● Selected text:
## BEGIN
Mixtures Containing an Aminically Crosslinkable Rubber and Polyethyleneimine

Abstract

The invention relates to mixtures containing at least one aminically crosslinkable rubber and a cross-linking system, which consists of at least one crosslinker and optionally at least one vulcanization accelerator, the at least one crosslinker containing polyethylene imine. The invention further relates to the production and to the use of said mixtures; and to the vulcanized products that can be obtained from the mixture, in particular in the form of rubber articles, in particular seals, hoses, membranes and o-rings.

Claims

1. A mixture comprising at least one aminically crosslinkable rubber and a crosslinking system consisting of at least one crosslinker and optionally at least one vulcanization accelerator, wherein the at least one crosslinker comprises polyethyleneimine and wherein the total content of the vulcanization accelerators diphenylguanidine (DPG), di-ortho-tolyl-guanidine (DOTG) and 1-(ortho-tolyl)biguande of the crosslinking system in the mixture is not more than 0.4 phr.
## END
● Provided material:
## BEGIN
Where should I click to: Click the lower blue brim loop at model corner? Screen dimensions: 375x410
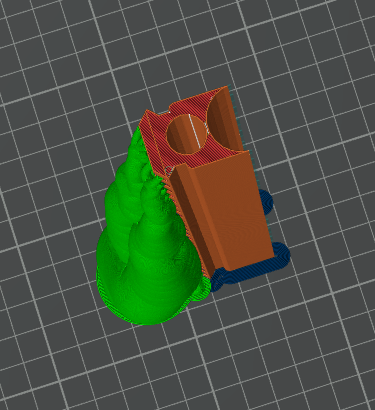point(282,253)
## END
● Problems and tasks:
• A. Please extract from the rubber mixture patent text above the part that opens with the words containing "The invention relates" and closes with "membranes and o-rings.".
• B. Answer these questions using the rubber mixture patent text above:
(i) Which rubber articles are listed as forms of the vulcanized products?
(ii) What is the upper limit on the total content of DPG, DOTG and 1-(ortho-tolyl)biguande in the mixture?
(iii) What does the crosslinking system consist of?
• C. For each statement, decide whether it agrees with the rubber mixture patent text above. Give yes or no and quote the words that settle it.
(i) The crosslinker contains polyethyleneimine.
(ii) The crosslinking system must include a vulcanization accelerator.
(iii) The invention also concerns how the mixtures are produced.

● Answers by task:
• A.
The invention relates to mixtures containing at least one aminically crosslinkable rubber and a cross-linking system, which consists of at least one crosslinker and optionally at least one vulcanization accelerator, the at least one crosslinker containing polyethylene imine. The invention further relates to the production and to the use of said mixtures; and to the vulcanized products that can be obtained from the mixture, in particular in the form of rubber articles, in particular seals, hoses, membranes and o-rings.

• B.
(i) Seals, hoses, membranes and o-rings.
(ii) Not more than 0.4 phr.
(iii) At least one crosslinker and optionally at least one vulcanization accelerator.

• C.
(i) Yes: "the at least one crosslinker comprises polyethyleneimine"
(ii) No: "optionally at least one vulcanization accelerator"
(iii) Yes: "The invention further relates to the production and to the use of said mixtures"